Edgar Degas

Edgar Degas

Edgar Degas, French painter and sculptor, known especially for his paintings of ballet dancers. Other subjects that he frequently returned to include horse races, women bathing, and portraits of friends and relatives. Degas combined a modern focus on the creation of unusual compositions and the rendering of movement with a traditional emphasis on skillful drawing. Degas is usually classed with the Impressionism, but he stood somewhat apart from the other artists in this group. He did not share the Impressionists' fascination with natural light and its effects, and he disliked painting directly from nature, preferring instead to work in the studio. Moreover, Degas had little interest in landscape - the primary subject matter of the Impressionists - and concentrated instead on the human figure. Also unlike the Impressionists, Degas was interested in drawing and emphasized line in his work.

Life & work

Edgar Degas, French artist, acknowledged as the master of drawing the human figure in motion. Degas worked in many mediums, preferring pastel to all others. He is perhaps best known for his paintings, drawings, and bronzes of ballerinas and of race horses.

Degas came of the powerful upper bourgeoisie, his family having banking and business connections both in Italy and in the United States, and he was intended for the law, which he studied for a time after leaving the Lycee Louis-le-Grand. In 1855, however, he enrolled at the Ecole des Beaux-Arts and entered the studio of Louis Lamothe, a pupil of the painter Jean-Auguste-Dominique Ingres, whose long-established position as defender of academic orthodoxy in draftsmanship and subject matter was being challenged by the realism of Gustave Courbet as well as by the romanticism of Eugene Delacroix.
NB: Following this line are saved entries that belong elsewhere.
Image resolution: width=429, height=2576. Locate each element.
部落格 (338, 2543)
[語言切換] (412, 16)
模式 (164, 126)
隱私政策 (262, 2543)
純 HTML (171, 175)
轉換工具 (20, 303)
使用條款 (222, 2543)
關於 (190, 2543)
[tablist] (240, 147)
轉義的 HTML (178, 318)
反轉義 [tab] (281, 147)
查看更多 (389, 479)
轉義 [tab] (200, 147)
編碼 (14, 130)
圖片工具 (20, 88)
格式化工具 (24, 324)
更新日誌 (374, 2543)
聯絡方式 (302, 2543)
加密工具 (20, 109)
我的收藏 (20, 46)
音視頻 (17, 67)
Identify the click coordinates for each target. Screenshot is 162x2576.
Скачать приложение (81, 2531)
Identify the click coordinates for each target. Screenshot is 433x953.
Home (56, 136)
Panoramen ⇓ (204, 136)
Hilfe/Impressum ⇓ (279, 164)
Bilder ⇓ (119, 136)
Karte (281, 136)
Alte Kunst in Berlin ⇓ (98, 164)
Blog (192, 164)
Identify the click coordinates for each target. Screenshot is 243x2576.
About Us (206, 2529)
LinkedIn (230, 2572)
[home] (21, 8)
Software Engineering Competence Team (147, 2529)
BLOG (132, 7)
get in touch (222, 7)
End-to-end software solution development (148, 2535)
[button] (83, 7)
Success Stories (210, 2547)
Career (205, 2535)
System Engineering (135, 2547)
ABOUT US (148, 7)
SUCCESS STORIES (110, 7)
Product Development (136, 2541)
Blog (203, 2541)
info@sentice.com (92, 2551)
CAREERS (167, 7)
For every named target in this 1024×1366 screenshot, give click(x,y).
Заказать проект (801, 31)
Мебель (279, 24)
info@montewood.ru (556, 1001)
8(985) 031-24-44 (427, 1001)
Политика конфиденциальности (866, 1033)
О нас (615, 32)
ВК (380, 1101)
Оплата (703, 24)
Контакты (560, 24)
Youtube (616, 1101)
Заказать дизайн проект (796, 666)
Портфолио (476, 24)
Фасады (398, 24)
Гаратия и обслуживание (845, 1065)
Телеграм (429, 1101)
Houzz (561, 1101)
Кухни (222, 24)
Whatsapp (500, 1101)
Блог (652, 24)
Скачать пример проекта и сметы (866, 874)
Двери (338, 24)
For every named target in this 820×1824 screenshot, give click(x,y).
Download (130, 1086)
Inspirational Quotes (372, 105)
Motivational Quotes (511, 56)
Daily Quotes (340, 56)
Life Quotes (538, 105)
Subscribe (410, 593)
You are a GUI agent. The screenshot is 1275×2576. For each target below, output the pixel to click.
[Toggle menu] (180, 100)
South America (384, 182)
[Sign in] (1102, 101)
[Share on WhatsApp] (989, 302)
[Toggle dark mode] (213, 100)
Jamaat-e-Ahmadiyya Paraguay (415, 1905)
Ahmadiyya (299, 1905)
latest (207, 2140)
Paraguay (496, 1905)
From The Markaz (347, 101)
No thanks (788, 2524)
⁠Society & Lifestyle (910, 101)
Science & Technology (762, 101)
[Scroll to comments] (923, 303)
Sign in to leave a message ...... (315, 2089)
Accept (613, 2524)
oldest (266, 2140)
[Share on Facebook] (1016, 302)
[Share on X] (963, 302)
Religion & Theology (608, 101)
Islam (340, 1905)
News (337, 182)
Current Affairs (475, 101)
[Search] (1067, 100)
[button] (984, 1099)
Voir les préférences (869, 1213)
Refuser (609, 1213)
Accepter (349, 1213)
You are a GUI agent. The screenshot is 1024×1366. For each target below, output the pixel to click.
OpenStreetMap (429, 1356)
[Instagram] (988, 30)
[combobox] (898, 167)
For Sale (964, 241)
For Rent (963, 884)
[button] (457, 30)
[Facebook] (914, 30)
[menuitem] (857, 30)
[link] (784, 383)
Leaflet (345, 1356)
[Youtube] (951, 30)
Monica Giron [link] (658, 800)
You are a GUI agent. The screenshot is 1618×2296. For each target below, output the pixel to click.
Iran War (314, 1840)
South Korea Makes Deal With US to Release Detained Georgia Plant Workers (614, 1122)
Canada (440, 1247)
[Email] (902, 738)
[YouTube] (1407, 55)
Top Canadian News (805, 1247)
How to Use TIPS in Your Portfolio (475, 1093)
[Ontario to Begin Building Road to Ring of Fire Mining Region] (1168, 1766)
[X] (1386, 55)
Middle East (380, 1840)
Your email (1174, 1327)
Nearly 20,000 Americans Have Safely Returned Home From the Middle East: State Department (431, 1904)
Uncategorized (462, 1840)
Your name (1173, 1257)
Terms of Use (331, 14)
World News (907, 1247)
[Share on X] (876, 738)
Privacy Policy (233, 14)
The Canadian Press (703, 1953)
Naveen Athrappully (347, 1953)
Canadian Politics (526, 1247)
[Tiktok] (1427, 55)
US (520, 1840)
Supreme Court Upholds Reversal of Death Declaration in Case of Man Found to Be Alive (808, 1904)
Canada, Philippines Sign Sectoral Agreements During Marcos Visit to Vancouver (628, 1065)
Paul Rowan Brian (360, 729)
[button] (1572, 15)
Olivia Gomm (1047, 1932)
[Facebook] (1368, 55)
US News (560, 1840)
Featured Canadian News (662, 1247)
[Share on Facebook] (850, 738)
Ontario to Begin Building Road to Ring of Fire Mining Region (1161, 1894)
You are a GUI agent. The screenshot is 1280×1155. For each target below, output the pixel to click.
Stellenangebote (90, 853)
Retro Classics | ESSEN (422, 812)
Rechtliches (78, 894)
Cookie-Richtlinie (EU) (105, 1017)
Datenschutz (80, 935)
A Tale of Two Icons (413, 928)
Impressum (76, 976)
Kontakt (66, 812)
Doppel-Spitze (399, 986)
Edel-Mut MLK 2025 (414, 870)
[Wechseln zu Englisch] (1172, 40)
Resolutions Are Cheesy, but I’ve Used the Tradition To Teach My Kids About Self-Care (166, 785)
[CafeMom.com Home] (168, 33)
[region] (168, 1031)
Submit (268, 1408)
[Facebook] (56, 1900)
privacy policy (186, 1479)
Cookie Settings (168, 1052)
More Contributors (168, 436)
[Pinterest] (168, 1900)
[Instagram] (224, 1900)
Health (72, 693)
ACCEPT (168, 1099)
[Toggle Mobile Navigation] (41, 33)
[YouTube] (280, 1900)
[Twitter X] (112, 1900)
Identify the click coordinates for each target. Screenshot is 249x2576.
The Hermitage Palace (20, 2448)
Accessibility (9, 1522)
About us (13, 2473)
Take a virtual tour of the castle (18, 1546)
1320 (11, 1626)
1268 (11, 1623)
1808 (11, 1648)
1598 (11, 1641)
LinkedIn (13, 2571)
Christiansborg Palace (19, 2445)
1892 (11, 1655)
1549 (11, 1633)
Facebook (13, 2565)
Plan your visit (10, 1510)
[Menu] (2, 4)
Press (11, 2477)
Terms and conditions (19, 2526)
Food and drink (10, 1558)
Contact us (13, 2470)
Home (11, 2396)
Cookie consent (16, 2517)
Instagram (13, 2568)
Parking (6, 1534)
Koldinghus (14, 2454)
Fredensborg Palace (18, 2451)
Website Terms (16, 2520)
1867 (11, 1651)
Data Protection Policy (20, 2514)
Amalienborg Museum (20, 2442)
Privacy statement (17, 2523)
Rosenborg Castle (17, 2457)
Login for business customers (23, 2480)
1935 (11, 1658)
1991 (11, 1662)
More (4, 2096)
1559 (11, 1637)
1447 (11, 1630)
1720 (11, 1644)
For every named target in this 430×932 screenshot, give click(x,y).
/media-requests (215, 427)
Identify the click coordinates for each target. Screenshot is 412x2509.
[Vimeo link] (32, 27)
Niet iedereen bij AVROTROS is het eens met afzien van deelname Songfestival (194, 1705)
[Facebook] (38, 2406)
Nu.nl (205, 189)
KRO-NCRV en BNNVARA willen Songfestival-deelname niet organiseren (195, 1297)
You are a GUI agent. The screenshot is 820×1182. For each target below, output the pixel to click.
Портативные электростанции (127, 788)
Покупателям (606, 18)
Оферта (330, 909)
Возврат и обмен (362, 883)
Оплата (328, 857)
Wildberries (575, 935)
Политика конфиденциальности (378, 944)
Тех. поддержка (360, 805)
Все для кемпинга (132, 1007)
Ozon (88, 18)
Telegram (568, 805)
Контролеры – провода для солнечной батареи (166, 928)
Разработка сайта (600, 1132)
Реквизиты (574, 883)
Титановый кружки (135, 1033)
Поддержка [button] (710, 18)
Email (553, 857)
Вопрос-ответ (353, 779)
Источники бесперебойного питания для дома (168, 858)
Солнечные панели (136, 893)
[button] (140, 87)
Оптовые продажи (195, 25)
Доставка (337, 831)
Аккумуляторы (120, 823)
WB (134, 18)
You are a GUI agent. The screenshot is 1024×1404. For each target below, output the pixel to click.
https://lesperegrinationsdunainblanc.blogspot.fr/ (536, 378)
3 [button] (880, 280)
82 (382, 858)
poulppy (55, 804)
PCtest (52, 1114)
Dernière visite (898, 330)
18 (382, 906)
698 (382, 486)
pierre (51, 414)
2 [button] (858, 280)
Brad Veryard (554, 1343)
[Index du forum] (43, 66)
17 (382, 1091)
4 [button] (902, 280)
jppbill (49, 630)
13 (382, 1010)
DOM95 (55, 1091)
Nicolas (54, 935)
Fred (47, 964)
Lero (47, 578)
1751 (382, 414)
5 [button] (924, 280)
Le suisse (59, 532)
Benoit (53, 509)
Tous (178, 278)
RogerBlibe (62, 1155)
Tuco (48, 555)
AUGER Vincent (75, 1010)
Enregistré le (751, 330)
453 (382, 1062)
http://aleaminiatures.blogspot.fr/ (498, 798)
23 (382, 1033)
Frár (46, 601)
It seems likely that as a young man Degas wished to succeed along orthodox lines as a painter of historical subjects in the grand French tradition. To further his aim he augmented his studies by visiting Florence, Assisi, Rome, and Naples and by closely observing and copying the works of Andrea Mantegna, Sandro Botticelli, Hans Holbein the Younger, and Nicolas Poussin, all notable for their scrupulousness in figure draftsmanship.

Before 1860 Degas had produced some splendid family portraits in which the effect of this discipline, though clear, is heightened by a taut, alert urbanity that belongs unmistakably to the mid-19th century. The "Portrait of the Duchess of Morbilli" is typical of this group. It is broadly designed with large, simple surfaces rather flatly modeled in the manner of Ingres; the paint is solid, yet delicate, and the colours cool and restrained, with many black and neutral passages. In 1860 Degas made his debut as a painter of classical subjects with his "Young Spartans Exercising"; but here the nude figures, though arranged in balanced groups, are those of real adolescents in a natural landscape instead of idealized nudes in an Arcadian setting.

After 1861, when Degas painted "Semiramis Founding Babylon," again with academic intentions, he seems to have abandoned historical painting and begun to seek his subject matter in the fast-moving city life of Paris. In this he was probably inspired by contemporaries like Courbet and Edouard Manet (whom he met in 1862), by contemporary novelists, and by the discovery, late in the 1850s, of the astonishing formal yet documentary quality of Japanese graphic art. Nor did he overlook the brilliant work of contemporary French graphic artists such as Paul Gavarni and Honore Daumier.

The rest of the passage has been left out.